# EXERCISE AIM
Copy every line from the material below that holds "will".

# DATA SHOWN
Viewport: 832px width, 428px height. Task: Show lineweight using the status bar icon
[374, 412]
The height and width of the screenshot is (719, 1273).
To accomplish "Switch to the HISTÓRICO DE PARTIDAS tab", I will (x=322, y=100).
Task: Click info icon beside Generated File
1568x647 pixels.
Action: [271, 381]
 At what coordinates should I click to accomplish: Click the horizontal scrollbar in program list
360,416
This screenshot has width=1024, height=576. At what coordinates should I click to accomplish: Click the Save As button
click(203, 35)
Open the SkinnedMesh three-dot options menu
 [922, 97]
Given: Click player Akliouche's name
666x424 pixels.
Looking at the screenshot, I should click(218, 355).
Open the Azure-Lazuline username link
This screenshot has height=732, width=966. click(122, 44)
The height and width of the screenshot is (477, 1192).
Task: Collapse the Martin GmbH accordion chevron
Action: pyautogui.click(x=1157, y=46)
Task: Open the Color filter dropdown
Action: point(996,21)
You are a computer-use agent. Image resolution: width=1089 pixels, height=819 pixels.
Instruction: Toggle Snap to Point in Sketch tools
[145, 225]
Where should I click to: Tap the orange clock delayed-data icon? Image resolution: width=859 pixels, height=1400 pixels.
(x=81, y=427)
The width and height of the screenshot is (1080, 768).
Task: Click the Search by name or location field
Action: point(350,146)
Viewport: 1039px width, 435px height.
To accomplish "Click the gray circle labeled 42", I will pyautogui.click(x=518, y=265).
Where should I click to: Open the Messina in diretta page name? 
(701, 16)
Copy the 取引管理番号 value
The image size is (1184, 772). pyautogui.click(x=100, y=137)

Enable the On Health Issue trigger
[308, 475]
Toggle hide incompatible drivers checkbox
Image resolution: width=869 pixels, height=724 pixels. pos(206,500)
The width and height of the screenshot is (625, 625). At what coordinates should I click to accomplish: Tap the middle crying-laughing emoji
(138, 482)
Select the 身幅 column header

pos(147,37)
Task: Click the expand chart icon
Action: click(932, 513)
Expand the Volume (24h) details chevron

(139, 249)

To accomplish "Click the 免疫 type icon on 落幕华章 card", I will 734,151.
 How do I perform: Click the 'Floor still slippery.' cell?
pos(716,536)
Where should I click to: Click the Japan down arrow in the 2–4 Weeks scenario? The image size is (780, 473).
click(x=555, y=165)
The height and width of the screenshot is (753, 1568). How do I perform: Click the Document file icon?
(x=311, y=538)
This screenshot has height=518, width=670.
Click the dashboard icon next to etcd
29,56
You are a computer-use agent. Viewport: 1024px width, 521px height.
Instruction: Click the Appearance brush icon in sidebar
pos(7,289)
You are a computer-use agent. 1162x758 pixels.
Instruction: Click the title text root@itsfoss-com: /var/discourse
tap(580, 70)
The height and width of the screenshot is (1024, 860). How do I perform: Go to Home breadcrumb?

# EXPECTED ANSWER
To accomplish "Switch to the HISTÓRICO DE PARTIDAS tab", I will (x=322, y=100).
To accomplish "Click the gray circle labeled 42", I will pyautogui.click(x=518, y=265).
To accomplish "Click the 免疫 type icon on 落幕华章 card", I will 734,151.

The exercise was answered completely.